Immer noch ein wenig Kribbeln in den Füßen, wenn der Zug von weither in den Bahnhof einrollt.


Zusammenfassung


Gabriele Münter, 1877 in Berlin geboren, ist eine ausdrucksstarke Künstlerin. Sie war Gründungsmitglied des Blauen Reiters und lange mit Kandinsky in einer wilden Gewissensehe zusammen. Doch diese Beziehung tat beiden nicht gut...
Heute wird Gabriele Münter als große Vertreterin der Moderne gefeiert, doch es war nicht einfach für sie, Malerin zu werden, denn das Studium an einer Kunstakademie war ihr als Frau nicht erlaubt.

Diese Romanbiografie ist Teil der Themenwelt "Mutige Frauen" aus dem Verlag Herder:


Der Verlag Herder präsentiert mit seinen Romanbiografien mutige Frauen. Den Anfang machen die Romanbiografien zu Coco Chanel, Gabriele Münter und Hildegard von Bingen. Die neuen Romanbiografien aus dem Verlag Herder erzählen ihre Geschichten und sollen als Teil der Themenwelt „Mutige Frauen“ dazu anregen, diese inspirierenden Frauen kennenzulernen, welche die Welt verändert und emanzipiert haben



Persönlicher Eindruck


Gabriele Münter zeigte schon früh Talent als Zeichnerin. Sie konnte besonders Gesichter gut und mit nur wenigen Strichen skizzieren. Die Eltern sahen zwar ihr Talent, kamen aber nicht auf die Idee, es zu fördern. Gabriele nahm später selber ihren Traum in die Hand, Malerin zu werden. Als Frau durfte Gabriele nicht an der Kunstakademie studieren, nahm aber Unterricht - ausgerechnet bei Kandinsky.

Sie und Kandinsky wurden ein Paar und waren 14 Jahre miteinander verbunden.
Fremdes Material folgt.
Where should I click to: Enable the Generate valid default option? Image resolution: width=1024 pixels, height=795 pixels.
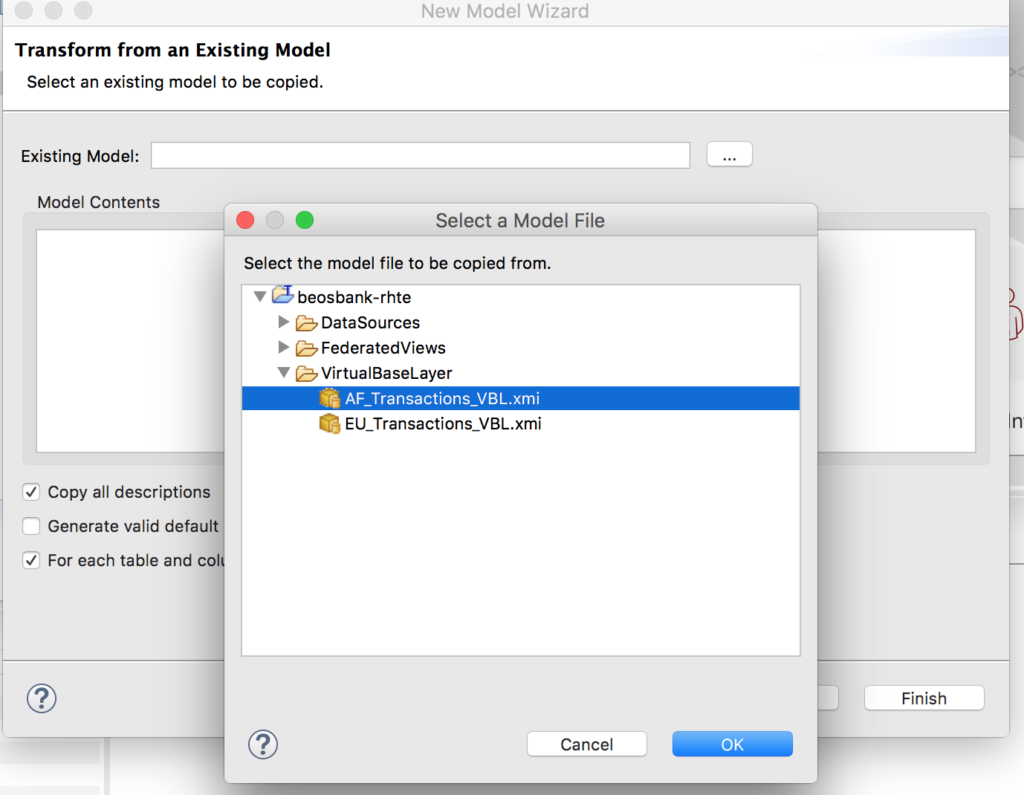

Als Künstler mochten beide sich gegenseitig befruchtet haben, als Privatpersonen war ihr Zusammenleben weniger befruchtend. Kandinsky war verheiratet und ließ sich lange Zeit nicht scheiden. Er lebte mit Gabriele - Ella - in einer Art Ehe zusammen, doch es war nicht legitimiert. Ella merkte, dass sie als unverheiratete Frau in wilder Ehe in der Gesellschaft aneckte. Selbst als geschiedene Frau hätte sie mehr Anerkennung erfahren. Kandinskys Weigerung, sie zu heiraten, machte Ella mehr und mehr zu schaffen. Sie sehnte sich nach Harmonie und Unterstützung.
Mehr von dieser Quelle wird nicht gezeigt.